By Jessica Schoenbaechler


Scholars and practitioners poked, prodded, dissected and analyzed issues relating to film and history--from recent boy bands to documentary classics--at the fourth Film & History Biennial Conference in Dallas, Texas, which ran from November 8 to 12.

Hosted by Film & History: An Interdisciplinary Journal of Film and Television Studies and sponsored by The Center for the Study of Film and History, the conference drew an international attendance of scholars, students, editors, filmmakers, writers and historians for five days of academic paper presentations, film screenings and question and answer sessions.

Noteworthy speakers included Raymond Fielding, Dean Emeritus at Florida State University Film School; filmmakers Chris Hegedus and DA Pennebaker; and Betsy McLane, former executive director of IDA and co-author, with Jack Ellis, of A New History of Documentary Film.

Known for his instruction at UCLA, Temple University, University of Iowa, University of Houston and Florida State University, Professor Fielding has published books on The March of Time and the history of American newsreels, and has served as vice president of Zoetrope Studios, founded by his former student, Francis Ford Coppola. "Despite what poets say, the truth is not necessarily beautiful, nor does it set us free," said Fielding in his introduction to several March of Time newsreels. "Truth tells us who we are, why things fit and why they're not working out the way they're supposed to."

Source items

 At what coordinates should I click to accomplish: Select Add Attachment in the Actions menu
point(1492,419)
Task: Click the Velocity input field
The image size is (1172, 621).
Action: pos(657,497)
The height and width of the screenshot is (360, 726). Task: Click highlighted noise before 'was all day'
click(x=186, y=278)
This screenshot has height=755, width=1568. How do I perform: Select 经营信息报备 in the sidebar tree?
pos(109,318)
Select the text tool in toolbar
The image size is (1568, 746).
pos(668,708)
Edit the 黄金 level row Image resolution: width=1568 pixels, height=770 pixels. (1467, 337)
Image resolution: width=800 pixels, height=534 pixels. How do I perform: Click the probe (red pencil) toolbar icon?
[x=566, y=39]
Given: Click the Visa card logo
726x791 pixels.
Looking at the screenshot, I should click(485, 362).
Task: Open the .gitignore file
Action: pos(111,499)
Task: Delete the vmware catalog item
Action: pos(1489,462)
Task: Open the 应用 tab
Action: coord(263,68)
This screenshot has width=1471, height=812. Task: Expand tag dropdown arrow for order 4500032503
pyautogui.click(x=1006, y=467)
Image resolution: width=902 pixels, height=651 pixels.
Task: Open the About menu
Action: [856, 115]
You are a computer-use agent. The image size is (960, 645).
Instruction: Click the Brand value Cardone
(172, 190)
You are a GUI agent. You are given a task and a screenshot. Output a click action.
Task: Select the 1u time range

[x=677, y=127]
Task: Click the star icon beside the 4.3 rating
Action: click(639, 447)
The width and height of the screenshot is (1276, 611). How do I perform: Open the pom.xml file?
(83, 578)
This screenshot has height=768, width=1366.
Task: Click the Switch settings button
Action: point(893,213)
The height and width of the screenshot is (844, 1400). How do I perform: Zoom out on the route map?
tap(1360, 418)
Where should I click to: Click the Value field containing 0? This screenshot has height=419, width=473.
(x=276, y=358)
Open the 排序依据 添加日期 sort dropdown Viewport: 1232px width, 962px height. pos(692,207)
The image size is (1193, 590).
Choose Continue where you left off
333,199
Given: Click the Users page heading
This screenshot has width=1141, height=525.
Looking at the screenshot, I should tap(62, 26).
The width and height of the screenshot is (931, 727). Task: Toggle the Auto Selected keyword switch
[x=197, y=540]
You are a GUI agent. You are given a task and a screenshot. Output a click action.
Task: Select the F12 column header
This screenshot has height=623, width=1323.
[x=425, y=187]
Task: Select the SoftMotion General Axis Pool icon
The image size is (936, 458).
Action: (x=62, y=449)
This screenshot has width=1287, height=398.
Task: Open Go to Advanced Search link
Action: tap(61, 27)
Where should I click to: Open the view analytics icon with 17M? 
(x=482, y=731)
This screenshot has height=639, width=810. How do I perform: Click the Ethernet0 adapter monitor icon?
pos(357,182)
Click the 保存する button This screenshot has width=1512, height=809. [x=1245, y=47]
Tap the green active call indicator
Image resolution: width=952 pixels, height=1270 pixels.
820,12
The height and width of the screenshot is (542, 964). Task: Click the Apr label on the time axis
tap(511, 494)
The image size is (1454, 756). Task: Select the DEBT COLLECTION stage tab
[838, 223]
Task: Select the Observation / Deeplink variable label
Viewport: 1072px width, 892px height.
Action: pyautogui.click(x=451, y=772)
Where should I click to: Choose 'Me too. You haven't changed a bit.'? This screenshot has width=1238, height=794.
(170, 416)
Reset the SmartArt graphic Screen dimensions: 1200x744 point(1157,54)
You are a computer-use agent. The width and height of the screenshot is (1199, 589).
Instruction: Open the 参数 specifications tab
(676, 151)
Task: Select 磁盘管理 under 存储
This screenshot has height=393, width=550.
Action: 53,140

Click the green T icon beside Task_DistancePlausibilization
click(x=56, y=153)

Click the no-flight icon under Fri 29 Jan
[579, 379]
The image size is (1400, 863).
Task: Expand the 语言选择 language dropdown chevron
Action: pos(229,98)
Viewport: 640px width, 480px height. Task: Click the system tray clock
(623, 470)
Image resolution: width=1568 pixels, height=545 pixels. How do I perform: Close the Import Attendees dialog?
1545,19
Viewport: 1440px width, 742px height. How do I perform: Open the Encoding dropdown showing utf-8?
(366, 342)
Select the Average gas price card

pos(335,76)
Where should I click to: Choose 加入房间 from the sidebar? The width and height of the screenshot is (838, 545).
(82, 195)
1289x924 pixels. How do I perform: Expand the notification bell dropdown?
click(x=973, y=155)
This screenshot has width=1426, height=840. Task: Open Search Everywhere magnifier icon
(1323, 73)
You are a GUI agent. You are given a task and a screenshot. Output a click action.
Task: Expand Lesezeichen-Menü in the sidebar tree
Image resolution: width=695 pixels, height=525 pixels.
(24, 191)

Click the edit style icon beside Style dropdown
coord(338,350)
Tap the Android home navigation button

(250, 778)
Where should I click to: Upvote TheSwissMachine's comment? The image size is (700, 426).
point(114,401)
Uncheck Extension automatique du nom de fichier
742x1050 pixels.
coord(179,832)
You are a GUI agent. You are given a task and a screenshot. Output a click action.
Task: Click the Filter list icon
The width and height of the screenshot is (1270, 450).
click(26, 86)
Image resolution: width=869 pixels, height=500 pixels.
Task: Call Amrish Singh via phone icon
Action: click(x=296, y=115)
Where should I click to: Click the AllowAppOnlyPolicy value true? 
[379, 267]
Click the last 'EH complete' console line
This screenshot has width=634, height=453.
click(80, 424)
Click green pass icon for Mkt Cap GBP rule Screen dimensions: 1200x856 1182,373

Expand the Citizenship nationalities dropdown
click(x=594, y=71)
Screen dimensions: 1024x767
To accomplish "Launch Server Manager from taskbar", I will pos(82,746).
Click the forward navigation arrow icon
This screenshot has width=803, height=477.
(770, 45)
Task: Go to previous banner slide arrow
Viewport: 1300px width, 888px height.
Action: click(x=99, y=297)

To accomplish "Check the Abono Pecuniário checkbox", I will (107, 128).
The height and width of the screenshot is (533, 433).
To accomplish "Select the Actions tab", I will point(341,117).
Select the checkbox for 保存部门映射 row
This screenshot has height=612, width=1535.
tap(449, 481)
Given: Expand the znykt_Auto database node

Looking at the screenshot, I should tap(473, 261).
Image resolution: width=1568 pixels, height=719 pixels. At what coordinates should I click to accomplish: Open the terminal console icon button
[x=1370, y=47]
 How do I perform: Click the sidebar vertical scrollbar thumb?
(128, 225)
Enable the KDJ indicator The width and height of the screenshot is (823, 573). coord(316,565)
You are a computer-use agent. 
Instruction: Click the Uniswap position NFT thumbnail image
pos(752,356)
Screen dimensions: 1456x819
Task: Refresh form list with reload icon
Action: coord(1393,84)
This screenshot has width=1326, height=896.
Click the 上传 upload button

■ **Challenge A**:
In the conference report:
(i) In which city did the conference take place, and on what dates?
(ii) Who co-wrote A New History of Documentary Film with Betsy McLane?
(iii) Who founded Zoetrope Studios?
■ **Challenge B**: Can you extend the conference report with a few more paragraphs, picking up after Fielding's remark about truth?
None of the items is needed here.

■ **Exercise answer A**:
(i) Dallas, Texas, from November 8 to 12.
(ii) Jack Ellis.
(iii) Francis Ford Coppola, a former student of Raymond Fielding.

■ **Exercise answer B**:
According to Fielding, The March of Time, despite being scorned by print journalists, was often the only photographic representation of historic and controversial events from 1936-1951, and had tremendous impact on how people saw the world. The series, which included re-enactments and hidden cameras, was actually banned from Germany, Japan, Russia, Italy and Spain, and was censored in several democratic countries. Fielding highlighted "Inside Nazi Germany" (1935) and segments on Louisiana politician Huey Long; the last public executioner using the guillotine in France; and a humorous piece from 1936 on a Princeton student group, the Veterans of Future Wars, whose mission was to obtain bonus pay upfront for their certain draft into World War II.

Pennebacker and Hegedus discussed their 30-year partnership with clips from Dont Look Back (1967), Monterey Pop (1968), The War Room (1993), Startup.com (2001) and Al Franken: God Spoke (2006). Pennebaker fondly recalled the homemade camera rig he first used, which was the size of a small typewriter, held 10 minutes of film, and required constant monitoring for telltale sounds of the end of the roll."We shot 35 hours for The War Room versus 400 hours for Startup.com," said Pennebaker. "You don't have to worry about the roll running out, but then you've got the burden of overabundance. It requires a totally different process of editing."

Other screenings included Glen Marcus' The March of the Bonus Army (2006), a documentary about the 1932 march of World War I veterans demanding payment of compensation promised for war service, and Strong Enough to Break (2006), Ashley Greyson's documentary about the band Hanson's three-year struggle with its record label and its decision to start its own label.

Allen Mondell and Cynthia Salzman Mondell of Dallas-based Media Projects, Inc. opened the conference with a discussion of the films they have made together over the past 30 years, including Sisters of '77. Also known as The Spirit of Women, the 2004 film received a CINE Golden Eagle and a Telly Award, and aired on PBS' Independent Lens. The filmmakers were introduced by Bart Weiss, director of the Video Association of Dallas.

With up to ten different theme-based panel presentations happening at any given time, conference goers often had difficulty deciding which to attend. Topics included individual auteurs, films and film movements; pedagogy, ethics, genres, hybrid forms and the history of film; and issues of the environment, war and minority populations.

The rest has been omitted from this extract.